The first machine should have keepalived configured with a higher priority, so that it can promote itself to a MASTER state:

# /etc/keepalived/keepalived.conf on machine 1
vrrp_instance VI_1 {
    state BACKUP
    interface eth0
    virtual_router_id 31
    priority 100 # higher than my siblings!
    advert_int 1
    authentication {
        auth_type PASS
        auth_pass 1111
    }
    notify_backup "/bin/echo passive > /var/run/rcron.state"
    notify_master "/bin/echo active > /var/run/rcron.state"
    notify_fault  "/bin/echo passive > /var/run/rcron.state"
    notify_stop   "/bin/echo passive > /var/run/rcron.state"
}

The second machine should have a lower priority than the first, so that it defaults to a BACKUP state:

# /etc/keepalived/keepalived.conf on machine 2
vrrp_instance VI_1 {
    state BACKUP
    interface eth0
    virtual_router_id 31
    priority 99 # lower than my first sibling!
    advert_int 1
    authentication {
        auth_type PASS
        auth_pass 1111
    }
    notify_backup "/bin/echo passive > /var/run/rcron.state"
    notify_master "/bin/echo active > /var/run/rcron.state"
    notify_fault  "/bin/echo passive > /var/run/rcron.state"
    notify_stop   "/bin/echo passive > /var/run/rcron.state"
}

Three or more machines

To ensure that only one machine is active, every machine should be configured with a different priority.

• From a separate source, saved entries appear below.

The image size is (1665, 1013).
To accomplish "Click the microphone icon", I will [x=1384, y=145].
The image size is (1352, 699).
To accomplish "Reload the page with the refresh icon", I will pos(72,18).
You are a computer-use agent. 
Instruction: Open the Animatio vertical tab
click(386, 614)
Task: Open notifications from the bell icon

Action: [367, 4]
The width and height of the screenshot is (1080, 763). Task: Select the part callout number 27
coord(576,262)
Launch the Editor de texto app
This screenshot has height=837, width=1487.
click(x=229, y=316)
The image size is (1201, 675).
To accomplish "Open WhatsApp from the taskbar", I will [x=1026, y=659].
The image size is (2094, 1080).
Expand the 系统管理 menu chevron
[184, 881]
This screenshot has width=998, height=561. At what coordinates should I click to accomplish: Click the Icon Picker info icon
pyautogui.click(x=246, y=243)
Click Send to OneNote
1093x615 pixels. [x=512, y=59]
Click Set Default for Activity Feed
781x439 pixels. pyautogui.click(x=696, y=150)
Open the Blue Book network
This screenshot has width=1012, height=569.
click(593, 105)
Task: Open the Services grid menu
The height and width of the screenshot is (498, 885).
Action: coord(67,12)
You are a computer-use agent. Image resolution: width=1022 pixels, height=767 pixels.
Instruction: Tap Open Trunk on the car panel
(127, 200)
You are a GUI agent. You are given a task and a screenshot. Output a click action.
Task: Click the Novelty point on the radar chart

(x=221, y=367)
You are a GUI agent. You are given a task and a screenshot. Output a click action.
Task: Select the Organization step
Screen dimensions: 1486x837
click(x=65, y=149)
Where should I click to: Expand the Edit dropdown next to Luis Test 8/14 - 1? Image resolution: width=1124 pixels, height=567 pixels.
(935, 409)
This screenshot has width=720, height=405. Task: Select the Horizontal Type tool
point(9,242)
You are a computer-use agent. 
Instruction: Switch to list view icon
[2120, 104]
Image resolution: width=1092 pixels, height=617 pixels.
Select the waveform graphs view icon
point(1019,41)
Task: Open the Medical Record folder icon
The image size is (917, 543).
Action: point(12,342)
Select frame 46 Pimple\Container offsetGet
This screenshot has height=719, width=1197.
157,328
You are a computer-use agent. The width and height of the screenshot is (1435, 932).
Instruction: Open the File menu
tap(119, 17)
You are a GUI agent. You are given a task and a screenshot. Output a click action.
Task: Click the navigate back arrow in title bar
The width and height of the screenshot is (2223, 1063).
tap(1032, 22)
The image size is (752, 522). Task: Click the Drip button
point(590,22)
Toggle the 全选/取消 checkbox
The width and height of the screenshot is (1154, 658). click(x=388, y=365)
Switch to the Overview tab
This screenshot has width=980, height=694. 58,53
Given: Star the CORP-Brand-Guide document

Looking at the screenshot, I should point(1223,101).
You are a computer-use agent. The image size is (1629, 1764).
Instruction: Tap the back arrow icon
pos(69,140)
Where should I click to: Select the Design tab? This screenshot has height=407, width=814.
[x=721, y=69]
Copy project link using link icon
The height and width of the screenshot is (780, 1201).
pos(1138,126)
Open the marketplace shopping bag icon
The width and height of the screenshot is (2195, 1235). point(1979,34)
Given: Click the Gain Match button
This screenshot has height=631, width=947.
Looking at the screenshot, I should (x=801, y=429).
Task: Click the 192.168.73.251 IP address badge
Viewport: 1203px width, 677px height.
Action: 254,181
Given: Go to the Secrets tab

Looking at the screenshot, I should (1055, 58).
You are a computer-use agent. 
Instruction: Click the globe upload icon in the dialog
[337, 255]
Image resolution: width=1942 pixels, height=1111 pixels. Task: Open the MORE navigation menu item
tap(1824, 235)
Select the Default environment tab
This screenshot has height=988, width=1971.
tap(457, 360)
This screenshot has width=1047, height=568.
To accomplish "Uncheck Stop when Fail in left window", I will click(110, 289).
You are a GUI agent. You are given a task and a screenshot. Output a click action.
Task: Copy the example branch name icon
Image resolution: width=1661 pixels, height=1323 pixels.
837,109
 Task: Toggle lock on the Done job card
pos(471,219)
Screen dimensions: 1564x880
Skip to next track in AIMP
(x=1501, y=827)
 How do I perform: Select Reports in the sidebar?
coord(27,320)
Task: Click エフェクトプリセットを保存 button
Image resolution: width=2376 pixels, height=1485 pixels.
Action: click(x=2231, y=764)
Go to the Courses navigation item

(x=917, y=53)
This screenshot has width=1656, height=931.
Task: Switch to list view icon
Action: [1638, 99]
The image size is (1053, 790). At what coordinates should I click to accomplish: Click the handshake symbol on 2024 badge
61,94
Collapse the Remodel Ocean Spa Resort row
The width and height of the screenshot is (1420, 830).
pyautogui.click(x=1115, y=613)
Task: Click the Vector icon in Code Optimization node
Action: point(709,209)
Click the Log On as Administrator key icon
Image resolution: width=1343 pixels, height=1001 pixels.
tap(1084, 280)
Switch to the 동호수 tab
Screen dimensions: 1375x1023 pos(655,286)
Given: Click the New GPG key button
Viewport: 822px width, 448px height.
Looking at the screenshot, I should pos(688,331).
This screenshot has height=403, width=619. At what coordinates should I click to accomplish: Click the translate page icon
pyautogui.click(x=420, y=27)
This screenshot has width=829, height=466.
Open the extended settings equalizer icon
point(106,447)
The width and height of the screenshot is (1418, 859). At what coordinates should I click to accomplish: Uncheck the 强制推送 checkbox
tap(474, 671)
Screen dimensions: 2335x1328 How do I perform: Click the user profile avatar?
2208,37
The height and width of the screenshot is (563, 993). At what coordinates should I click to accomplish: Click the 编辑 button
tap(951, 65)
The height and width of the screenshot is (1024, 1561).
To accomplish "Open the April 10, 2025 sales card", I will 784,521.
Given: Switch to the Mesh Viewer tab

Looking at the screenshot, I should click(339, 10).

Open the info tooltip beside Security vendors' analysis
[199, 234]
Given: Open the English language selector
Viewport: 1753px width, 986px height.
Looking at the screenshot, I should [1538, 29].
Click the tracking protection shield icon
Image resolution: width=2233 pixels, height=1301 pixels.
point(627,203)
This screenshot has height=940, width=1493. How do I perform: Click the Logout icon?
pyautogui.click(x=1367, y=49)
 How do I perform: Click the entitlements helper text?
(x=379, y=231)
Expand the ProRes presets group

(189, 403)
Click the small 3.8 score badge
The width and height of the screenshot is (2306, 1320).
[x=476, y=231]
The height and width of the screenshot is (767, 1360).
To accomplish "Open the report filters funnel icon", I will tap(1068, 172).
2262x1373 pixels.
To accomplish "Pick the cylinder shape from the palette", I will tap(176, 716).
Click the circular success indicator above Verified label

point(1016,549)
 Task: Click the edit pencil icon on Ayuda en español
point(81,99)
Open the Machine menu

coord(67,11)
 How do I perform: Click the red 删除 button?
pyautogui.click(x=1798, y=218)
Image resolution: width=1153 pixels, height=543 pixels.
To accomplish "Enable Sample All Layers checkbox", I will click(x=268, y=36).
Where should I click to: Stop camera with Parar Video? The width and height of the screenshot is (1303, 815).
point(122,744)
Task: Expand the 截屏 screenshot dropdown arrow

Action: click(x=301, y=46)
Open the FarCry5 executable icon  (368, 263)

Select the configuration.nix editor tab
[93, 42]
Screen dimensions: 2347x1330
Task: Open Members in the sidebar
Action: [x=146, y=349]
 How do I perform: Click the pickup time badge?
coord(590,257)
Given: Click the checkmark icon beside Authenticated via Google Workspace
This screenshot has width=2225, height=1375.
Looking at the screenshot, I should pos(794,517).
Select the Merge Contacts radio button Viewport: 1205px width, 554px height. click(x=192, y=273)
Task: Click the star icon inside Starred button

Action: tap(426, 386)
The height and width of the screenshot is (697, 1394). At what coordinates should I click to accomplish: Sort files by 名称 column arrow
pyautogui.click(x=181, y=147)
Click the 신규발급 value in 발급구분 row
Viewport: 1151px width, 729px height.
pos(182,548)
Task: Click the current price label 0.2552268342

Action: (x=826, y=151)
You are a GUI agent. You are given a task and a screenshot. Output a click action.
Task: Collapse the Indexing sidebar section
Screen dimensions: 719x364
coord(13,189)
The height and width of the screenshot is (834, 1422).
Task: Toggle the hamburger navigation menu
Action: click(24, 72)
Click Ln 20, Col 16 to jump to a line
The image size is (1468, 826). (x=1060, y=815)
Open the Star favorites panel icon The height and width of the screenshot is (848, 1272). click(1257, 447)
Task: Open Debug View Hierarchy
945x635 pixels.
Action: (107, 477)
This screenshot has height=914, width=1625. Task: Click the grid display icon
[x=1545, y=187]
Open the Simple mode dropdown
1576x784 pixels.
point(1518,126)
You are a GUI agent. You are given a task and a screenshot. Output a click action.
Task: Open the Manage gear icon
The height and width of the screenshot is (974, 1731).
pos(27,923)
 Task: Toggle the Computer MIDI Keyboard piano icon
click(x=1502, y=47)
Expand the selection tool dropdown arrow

For example, if we want to add a third machine to the example above, we would configure a lower priority than the second so that it only promotes itself to a MASTER state when all higher priority machines are unavailable:

# /etc/keepalived/keepalived.conf on machine 3
vrrp_instance VI_1 {
    state BACKUP
    interface eth0
    virtual_router_id 31
    priority 98 # lower than my second sibling!
    advert_int 1
    authentication {
        auth_type PASS
        auth_pass 1111
    }
    notify_backup "/bin/echo passive > /var/run/rcron.state"
    notify_master "/bin/echo active > /var/run/rcron.state"
    notify_fault  "/bin/echo passive > /var/run/rcron.state"
    notify_stop   "/bin/echo passive > /var/run/rcron.state"
}

Machines across disparate networks

By default, keepalived uses multicast for communication between machines. If you have multiple machines in the same group that live across two or more separate internal networks, they may not be able to communicate with each other. In such a case, you would need to use unicast (added in keepalived v1.2.8), where each machine in the group is configured with the external ip of every other machine:

# /etc/keepalived/keepalived.conf on machine 1 via unicast
vrrp_instance VI_1 {
    state BACKUP
    interface eth1
    virtual_router_id 31
    priority 100
    advert_int 1
    unicast_src_ip 30.100.200.101 # this is me!
    unicast_peer {
        30.100.200.102 # this is my first sibling
        30.100.200.103 # this is my second sibling
        # et al...
    }
    authentication {
        auth_type PASS
        auth_pass 1111
    }
    notify_backup "/bin/echo passive > /var/run/rcron.state"
    notify_master "/bin/echo active > /var/run/rcron.state"
    notify_fault  "/bin/echo passive > /var/run/rcron.state"
    notify_stop   "/bin/echo passive > /var/run/rcron.state"
}

Test Drive

You can use the included Vagrantfile & Ansible configuration to create a number of Ubuntu-based virtual machines, all preconfigured with rcron and keepalived v1.2.13 over unicast:

vagrant up
vagrant ssh rcl1 -c "sudo tail -f /var/log/syslog | grep -i --color=always keepalived"

License

As with the original C implementation, this is released under the MIT license.